Where can I find Asbestos and when can it be a Problem?

Most products made today do not contain asbestos. Those few products made which still contain asbestos that could be inhaled are required to be labeled as such. However, many types of building products and insulation materials used in homes built prior to and during the 1970’s contained asbestos.

Common products that might have contained asbestos in the past, and conditions which may release fibers include steam pipes, boilers, and furnace ducts insulated with an asbestos blanket or asbestos paper tape. These materials may release asbestos fibers if damaged, repaired, or removed improperly. Asbestos hazards in the home may also include resilient floor tiles (vinyl asbestos, asphalt, and rubber), the backing on vinyl sheet flooring, adhesives used for installing floor tile may contain asbestos, sanding tiles and/or scraping or sanding the backing of sheet flooring during removal, cement sheet, millboard and paper used as insulation around furnaces and wood burning stoves.

Asbestos hazards in your home may include repairing or removing appliances, cutting, tearing, sanding, drilling or sawing insulation, removing door gaskets in furnaces, wood stoves and coal stoves or removing worn seals or using dated appliances, soundproofing or decorative material sprayed on walls and ceilings, loose, crumbly or water-damaged material, patching and joint compounds for walls and ceilings and textured paints. Asbestos cement roofing, shingles and siding products are not likely to release asbestos fibers unless sawed, drilled or cut. Artificial ashes and embers sold for use in gas-fired fireplaces, older household products such as fireproof gloves, stove top pads, ironing board covers, certain hairdryers, late model automobile brake pads and linings, clutch facings and gaskets may also contain asbestos.

Some roofing and siding shingles are made of asbestos cement. Houses built between 1930 and 1950 may have asbestos as insulation.

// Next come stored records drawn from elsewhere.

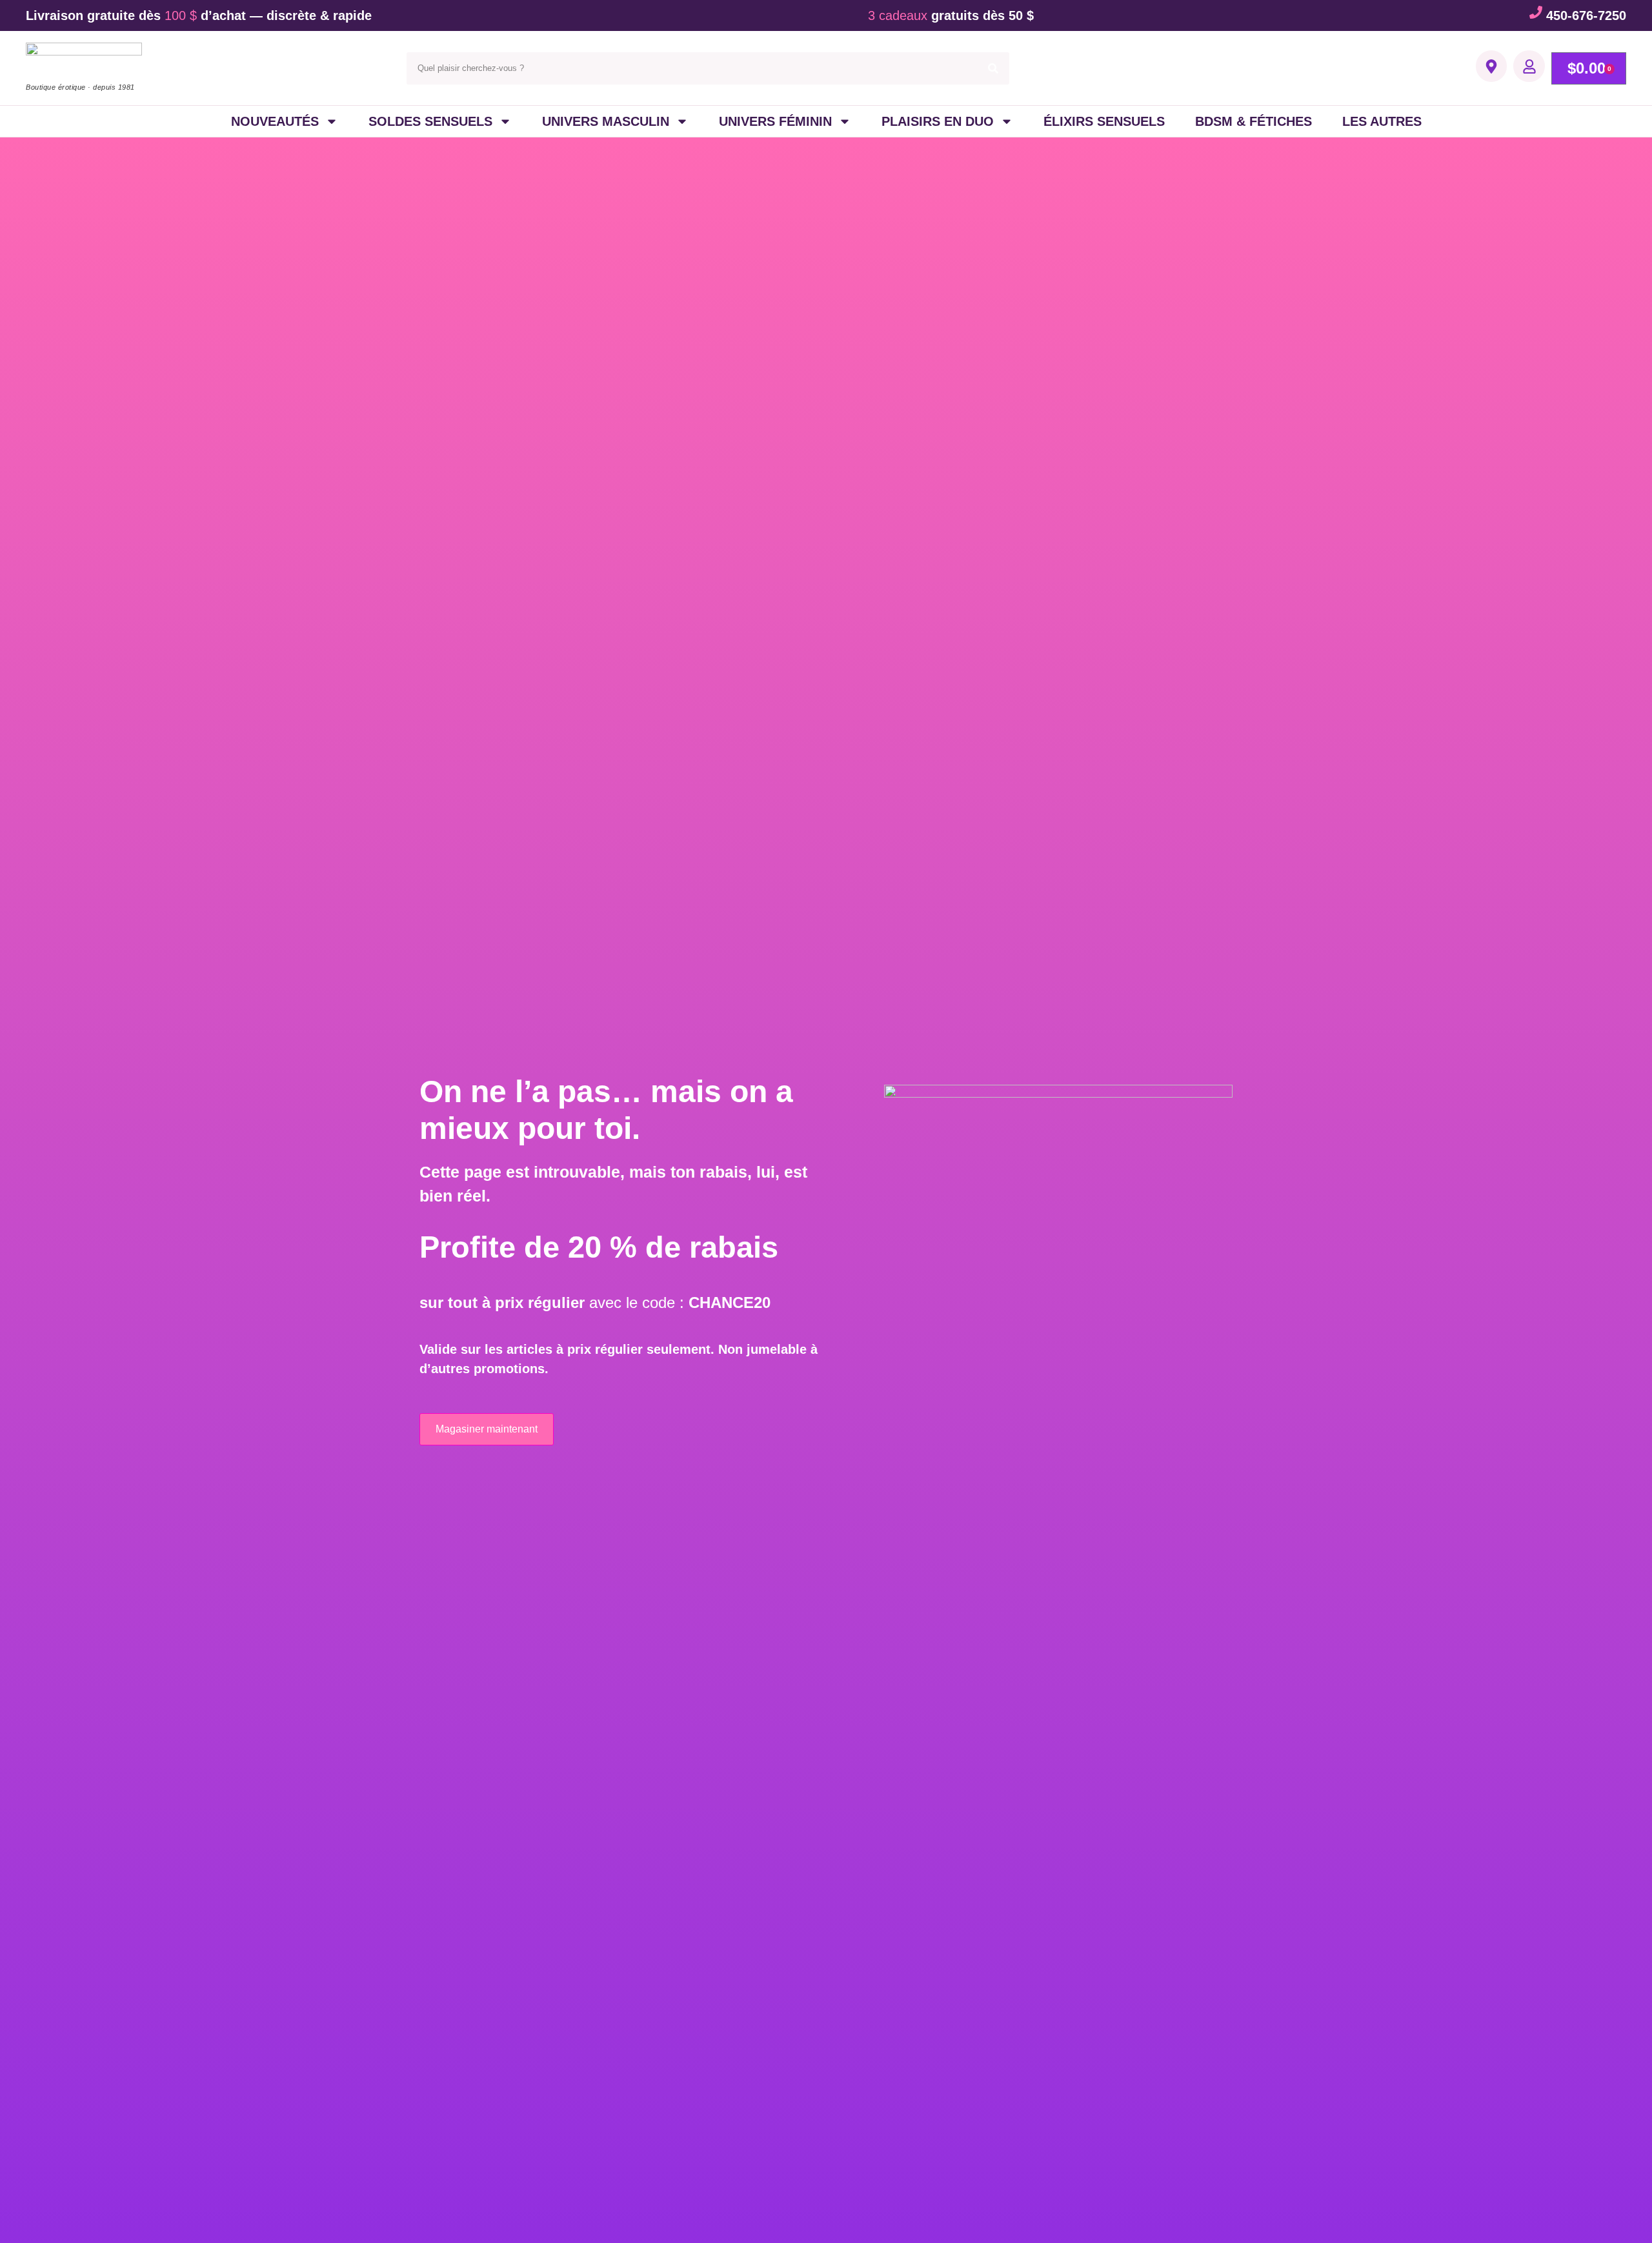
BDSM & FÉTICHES (1253, 121)
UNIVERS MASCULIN (605, 121)
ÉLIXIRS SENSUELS (1104, 121)
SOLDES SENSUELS (430, 121)
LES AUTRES (1382, 121)
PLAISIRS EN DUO (937, 121)
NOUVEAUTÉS (275, 121)
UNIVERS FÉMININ (775, 121)
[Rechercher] (993, 68)
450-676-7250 (1586, 15)
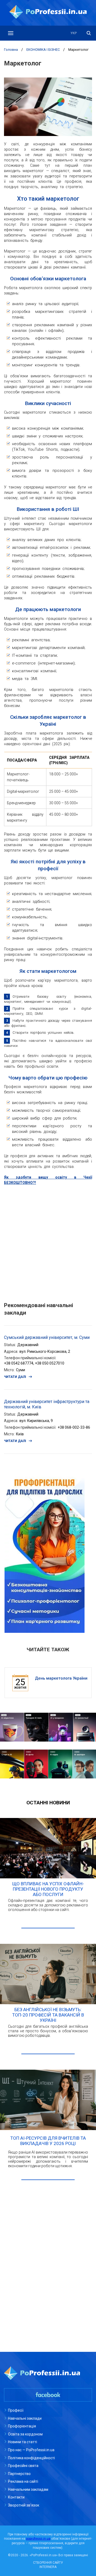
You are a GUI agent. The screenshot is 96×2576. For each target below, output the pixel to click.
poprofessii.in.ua (38, 2538)
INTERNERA (48, 2567)
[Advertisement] (48, 1241)
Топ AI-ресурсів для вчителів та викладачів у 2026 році (48, 2140)
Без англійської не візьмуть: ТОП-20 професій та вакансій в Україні (48, 2015)
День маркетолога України (61, 1678)
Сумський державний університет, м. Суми (47, 1337)
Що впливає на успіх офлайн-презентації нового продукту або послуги (48, 1889)
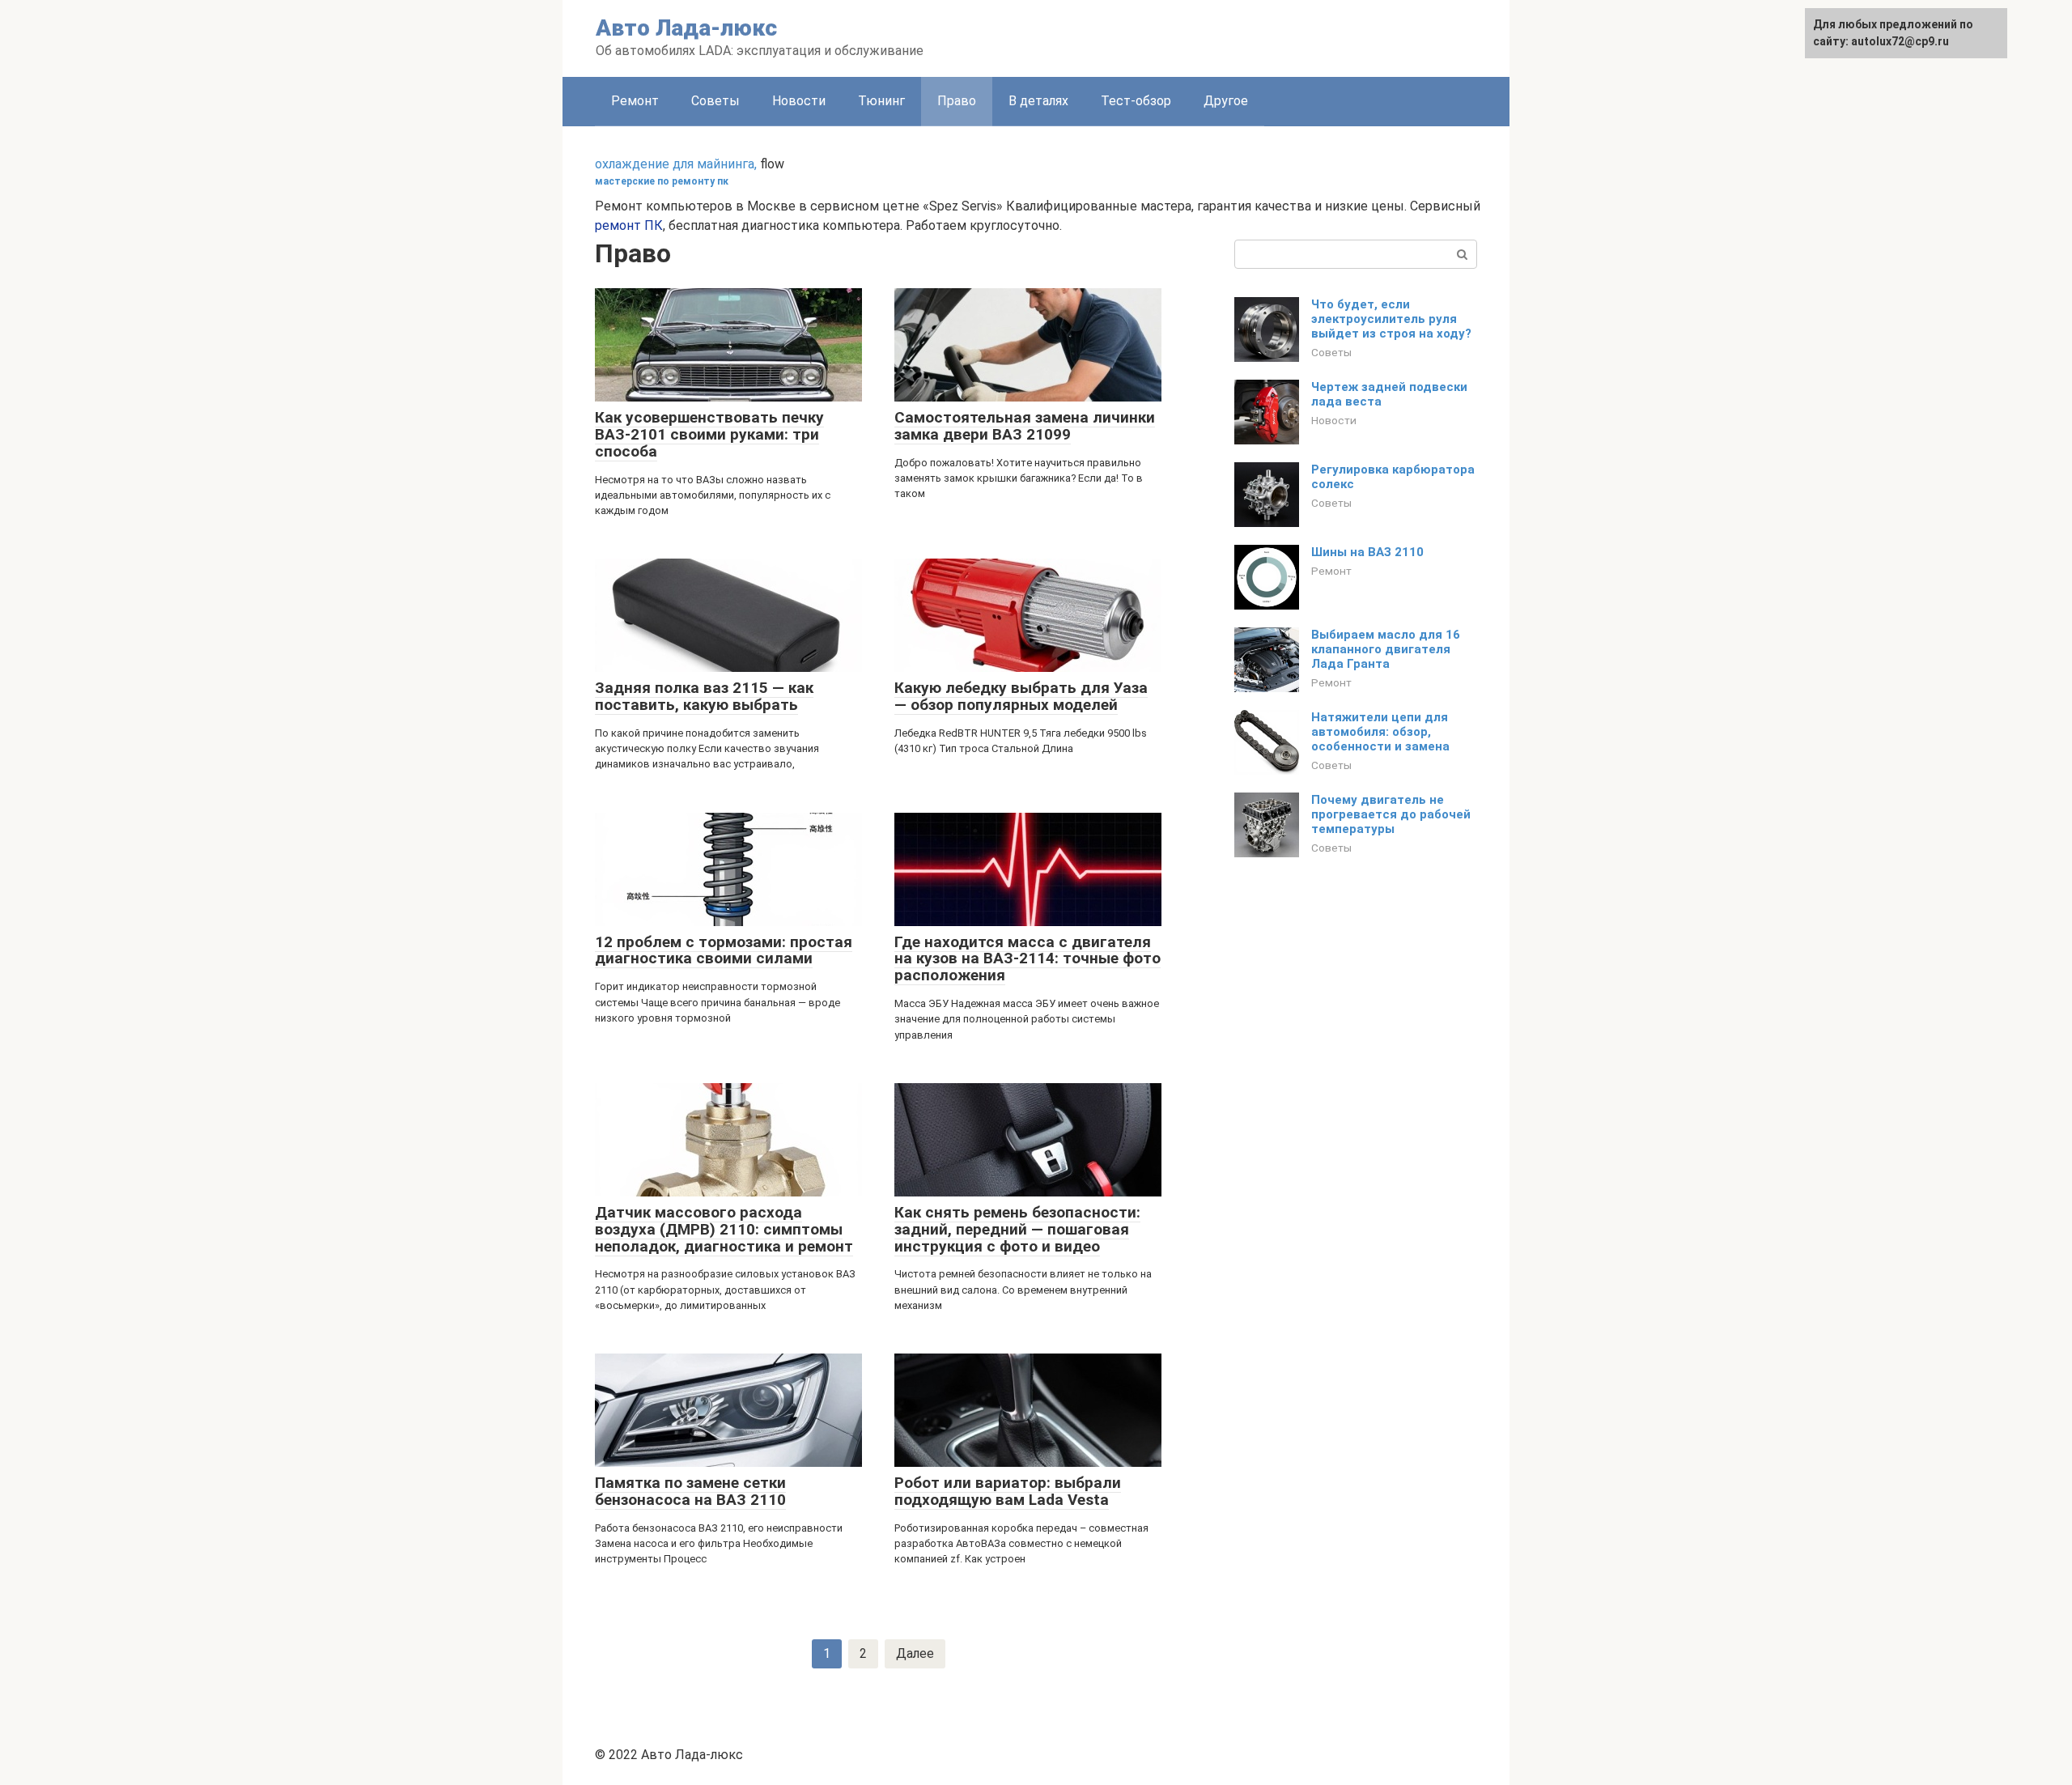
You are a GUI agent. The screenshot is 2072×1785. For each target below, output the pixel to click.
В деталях (1038, 100)
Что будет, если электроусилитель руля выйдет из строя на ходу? (1391, 319)
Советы (715, 100)
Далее (915, 1653)
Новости (799, 100)
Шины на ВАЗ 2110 (1367, 552)
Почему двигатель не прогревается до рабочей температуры (1391, 814)
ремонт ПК (629, 225)
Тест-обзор (1136, 100)
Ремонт (635, 100)
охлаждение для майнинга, (676, 164)
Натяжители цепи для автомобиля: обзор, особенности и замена (1380, 732)
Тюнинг (881, 100)
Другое (1226, 100)
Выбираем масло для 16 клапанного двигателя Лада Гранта (1385, 649)
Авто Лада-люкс (686, 28)
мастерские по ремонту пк (661, 181)
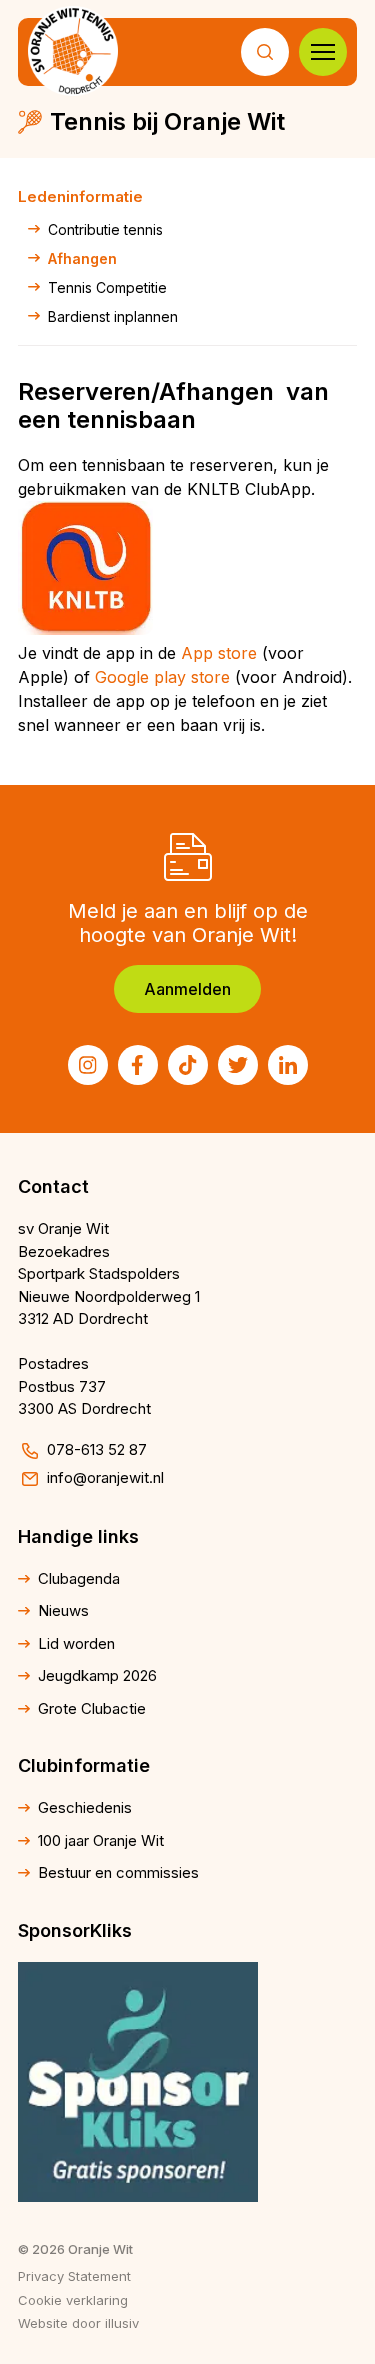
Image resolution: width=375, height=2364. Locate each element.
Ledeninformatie (80, 196)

Asbestos may be present in textured paint and in patching compounds used on wall and ceiling joints. Their use was banned in 1977. Artificial ashes and embers sold for use in gas-fired fireplaces may contain asbestos. Older products such as stovetop pads may have some asbestos compounds. Walls and floors around wood burning stoves may be protected with asbestos paper, millboard or cement sheets. Asbestos is found in some vinyl floor tiles and the backing on vinyl sheet flooring and adhesives. Hot water and steam pipes in older houses may be coated with an asbestos material or covered with an asbestos blanket or tape. Oil and coal furnaces and door gaskets may have asbestos insulation.